_Your goal_:
Once the pictures are set aside, reproduce the entries below exactly.

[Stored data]
===============

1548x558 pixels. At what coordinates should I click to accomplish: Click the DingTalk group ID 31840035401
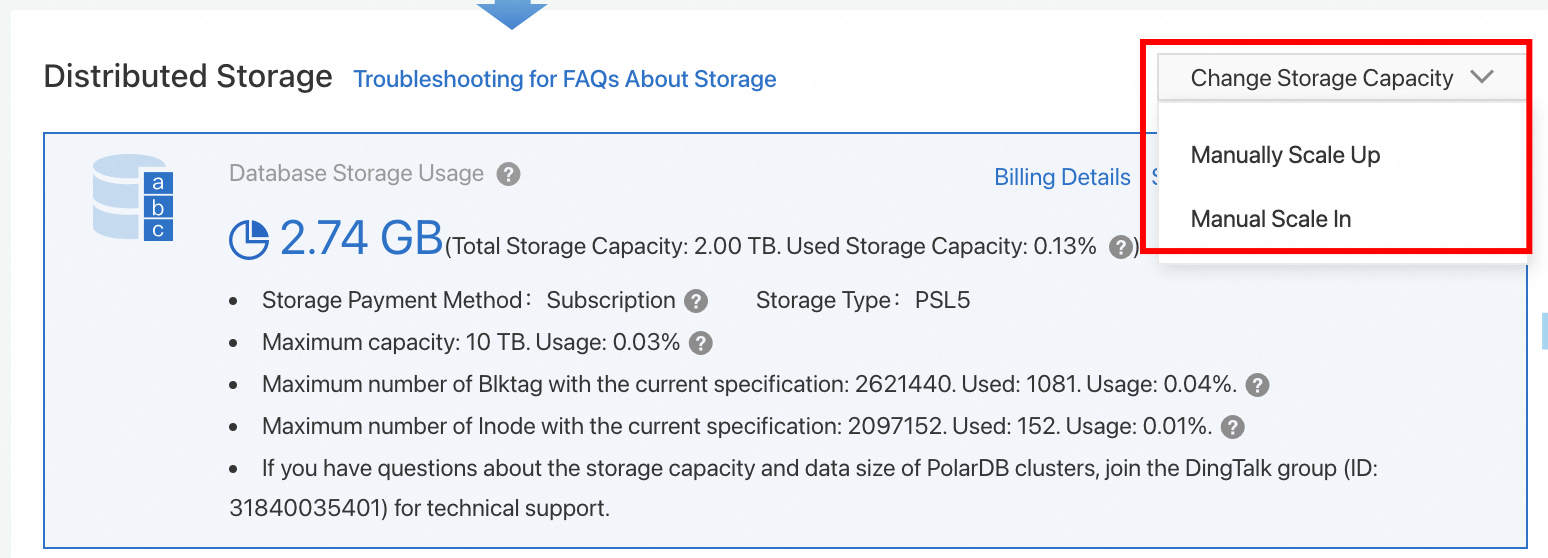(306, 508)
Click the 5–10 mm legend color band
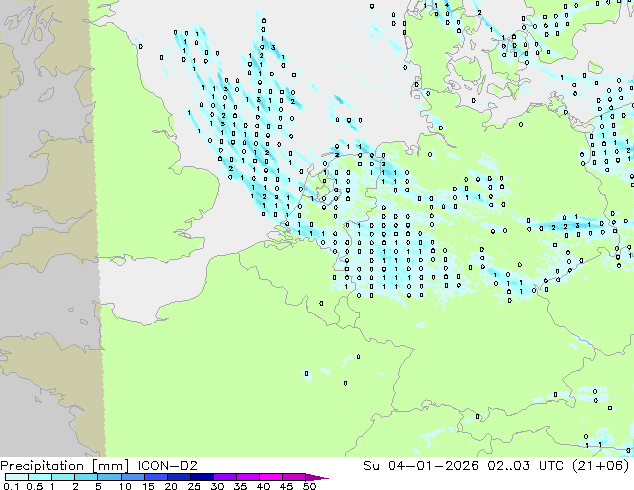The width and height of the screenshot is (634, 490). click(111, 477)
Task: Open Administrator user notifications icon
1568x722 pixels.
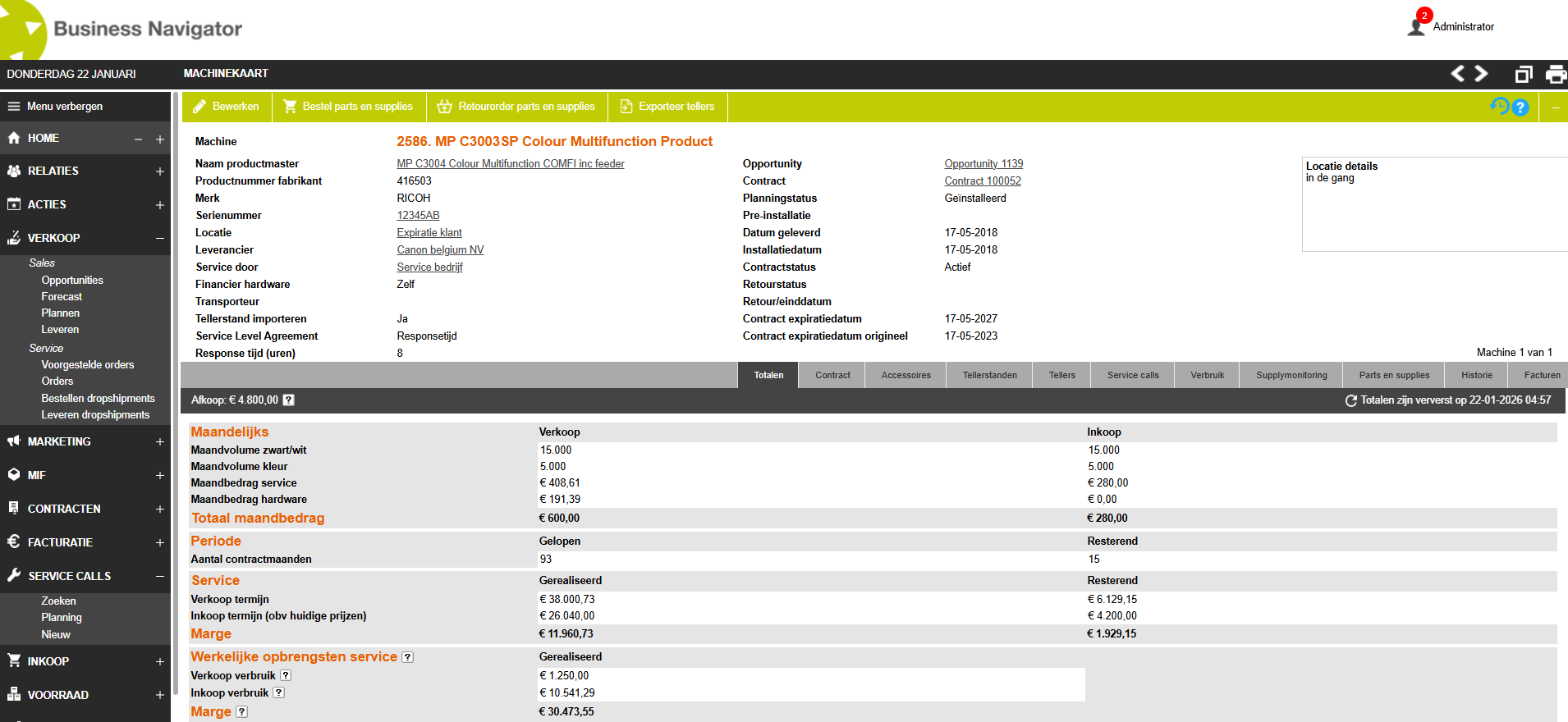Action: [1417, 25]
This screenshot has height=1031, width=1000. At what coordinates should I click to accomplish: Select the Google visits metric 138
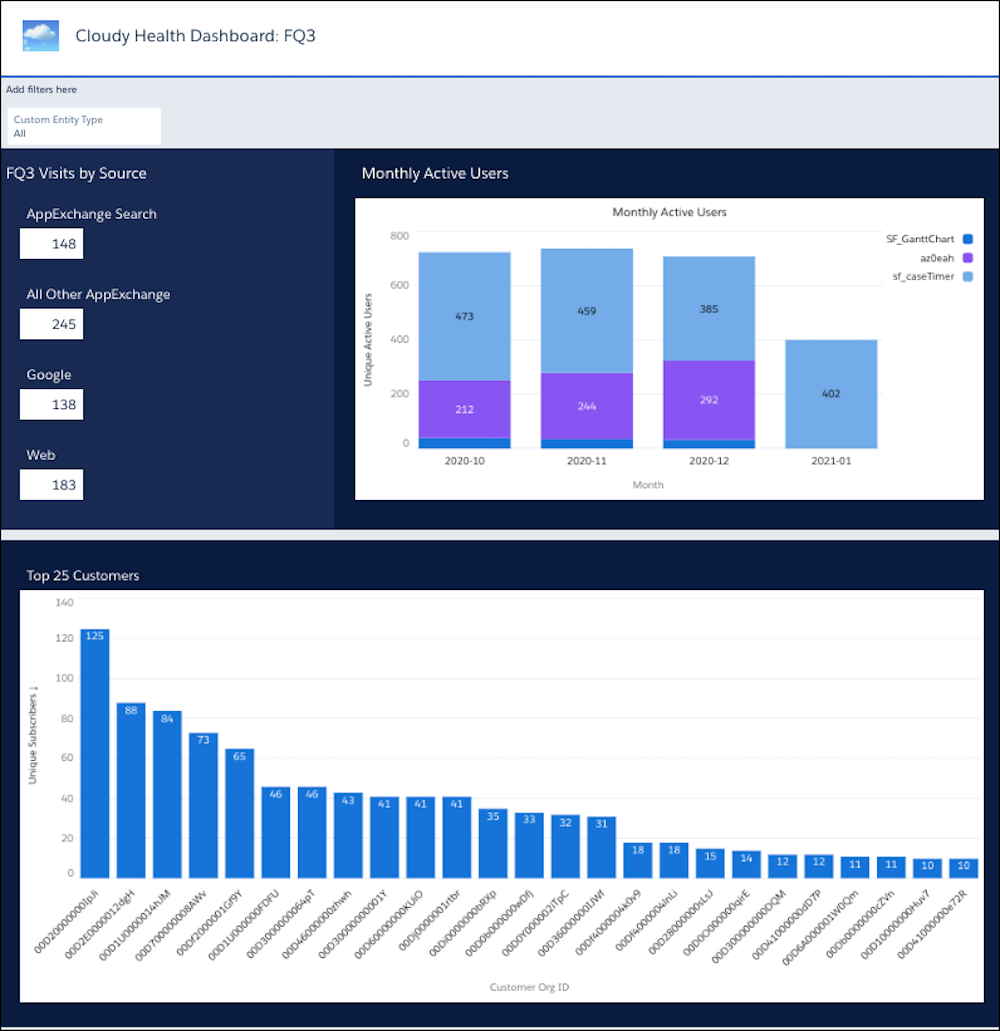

===============

_Task result_:
1548x558 pixels. At what coordinates should I click to accomplish: Click the DingTalk group ID 31840035401
(306, 508)
Click the 5–10 mm legend color band
The width and height of the screenshot is (634, 490). click(111, 477)
Task: Open Administrator user notifications icon
1568x722 pixels.
Action: [1417, 25]
This screenshot has height=1031, width=1000. At what coordinates should I click to accomplish: Select the Google visits metric 138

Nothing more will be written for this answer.